En ce lundi 9 mars 2026, la panique générale s’empare de la plupart des places boursières internationales avec un baril de pétrole dont le prix, qu’il s’agisse du Brent ou du WTI américain, a dépassé la barre symbolique des 100 dollars US.

L’envolée des prix des hydrocarbures provoque un « retour des pressions inflationnistes », ce qui est « l’un des principaux sujets d’inquiétude » des marchés, explique John Plassard, responsable de la stratégie d’investissement chez Cité Gestion Private Bank.

Une frappe a encore provoqué un incendie dans le complexe de raffinage d’Al-Maameer, à Bahreïn, selon un média d’Etat. Et l’Arabie saoudite a dû intercepter des drones visant le gisement de pétrole de Shaybah (sud-est), déjà attaqué dimanche.

Ormuz impraticable « tant que la guerre durera »

Ce type d’attaques, associé au blocage du détroit d’Ormuz par lequel transite un cinquième de la production mondiale de pétrole et de gaz naturel liquéfié (GNL), ont poussé le baril au-dessus de 100 dollars.

Le pire, c’est que le détroit d’Ormuz restera impraticable, tant que la guerre durera, a averti le chef du Conseil suprême de sécurité nationale iranien Ali Larijani sur X.

Pour l’heure, chacun s’emploie à minimiser le risque de pénurie imminente. En Europe comme en Polynésie d’ailleurs, il existe des stocks suffisamment conséquents pour amortir ce type de crise.

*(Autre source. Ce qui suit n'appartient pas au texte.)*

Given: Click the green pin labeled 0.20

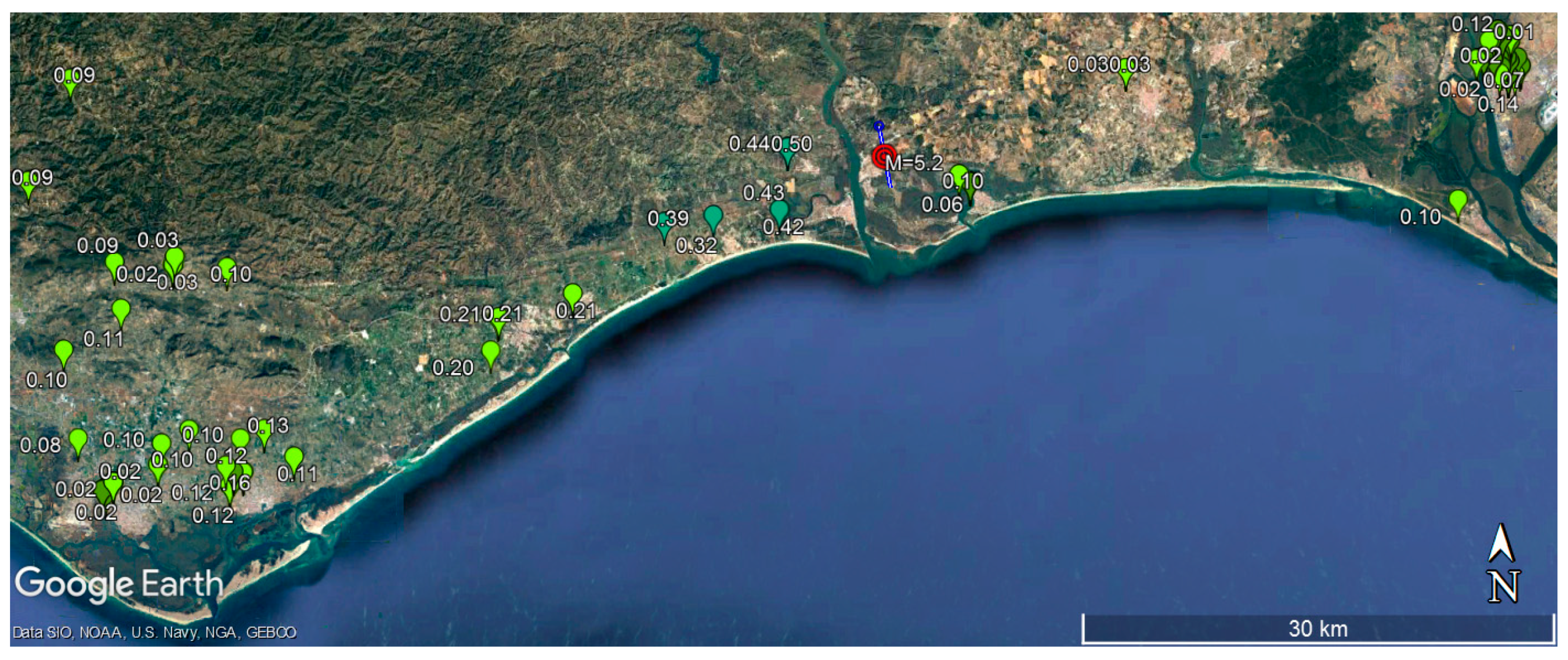Looking at the screenshot, I should (490, 352).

Sauf bien entendu si elle durait au delà de plusieurs mois! Seule parade actuellement envisagée: si les perturbations dans l’approvisionnement persistent avec le fermeture du détroit d’Ormuz, la perspective d’une éventuelle libération des stocks stratégiques – une option que les pays du G7 ont dit étudier – a permis d’apaiser les tensions sur les prix du brut. Même le président américain tente, à sa manière, de relativiser cette tension sur l’or noir. A ses yeux, en effet, la guerre et ses conséquences sont un « tout petit prix à payer pour la paix et la sécurité ». Pas sûr que ses concitoyens, gros consommateurs de carburants en tous genres, soient sur la même longueur d’onde…

Fort impact sur le transport aérien

En revanche, la guerre américano-israélienne contre l’Iran affecte profondément les acteurs du tourisme mondial, à commencer par les compagnies aériennes. Et pour cause, certains prix du kérosène ont doublé depuis le début du conflit, accentuant la pression sur les transporteurs qui naviguent déjà dans un espace aérien restreint, alors que les pilotes se déroutent pour éviter le conflit au Moyen-Orient et que des milliers de passagers bloqués tentent de quitter la région.

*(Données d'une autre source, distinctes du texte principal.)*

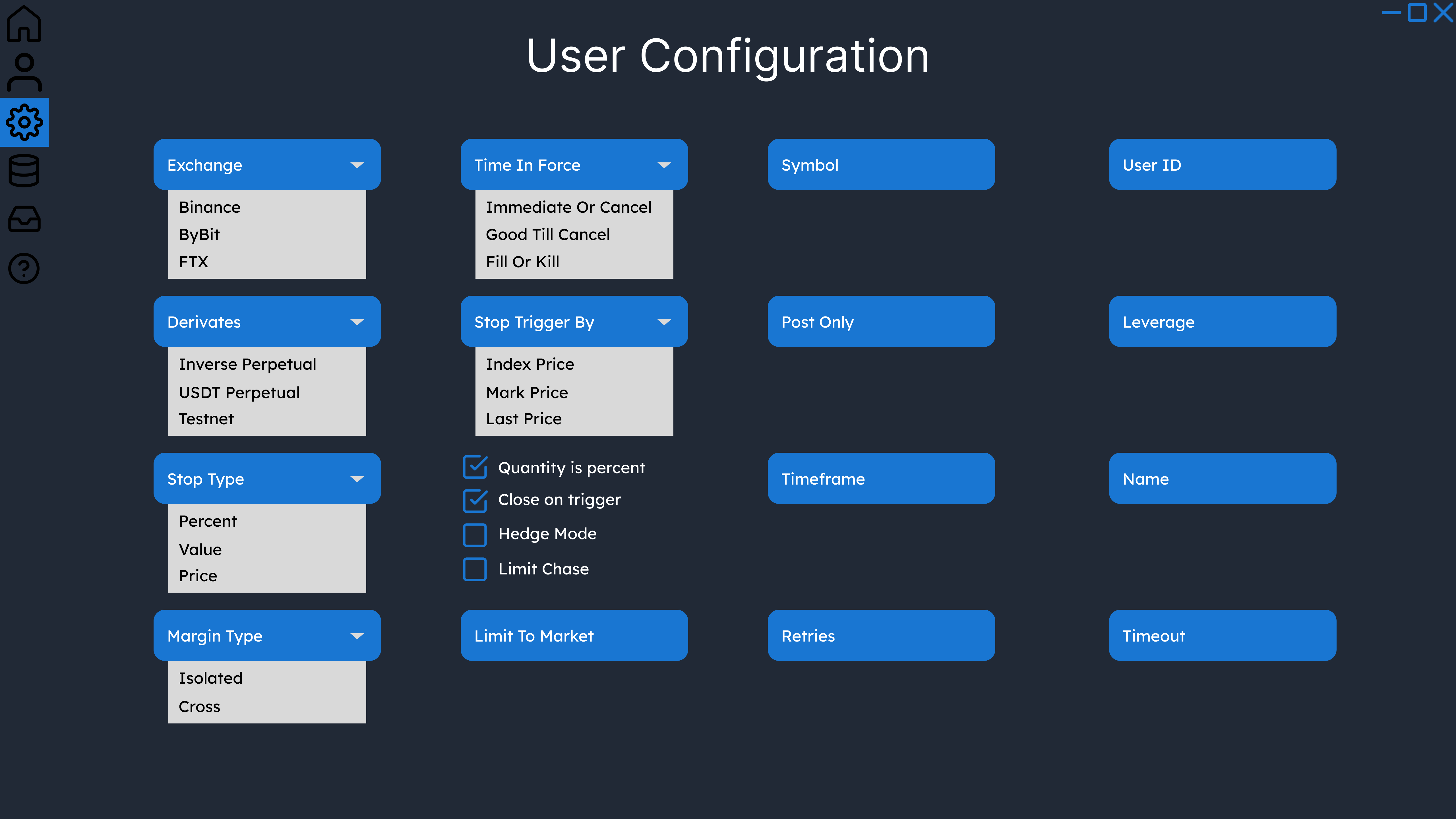Enable the Hedge Mode checkbox
1456x819 pixels.
point(475,535)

« En l’absence d’un soulagement à court terme, les compagnies aériennes du monde entier pourraient être contraintes d’immobiliser des milliers d’avions, tandis que certains des transporteurs les plus fragiles financièrement pourraient interrompre leurs activités », selon les analystes de Deutsche dans une note adressée à leurs clients.

La hausse des prix des billets a accentué la douleur des consommateurs. Les vols directs de Séoul à Londres le 11 mars avec Korean Air Lines, par exemple, ont grimpé à 4 359 dollars, contre 564 dollars sept jours plus tôt, selon les données de Google Flights. « Le problème pour les compagnies aériennes est que la demande de voyages pourrait être réduite car les coûts deviennent prohibitifs pour les voyageurs d’agrément et que certaines entreprises commencent à limiter les voyages d’affaires en raison des perspectives incertaines », a déclaré Lorraine Tan, directrice de la recherche sur les actions pour l’Asie chez Morningstar. Pire, l’impact des tarifs aériens élevés pourrait limiter la demande de voyages pendant une grande partie de l’année 2026, a ajouté Mme Tan.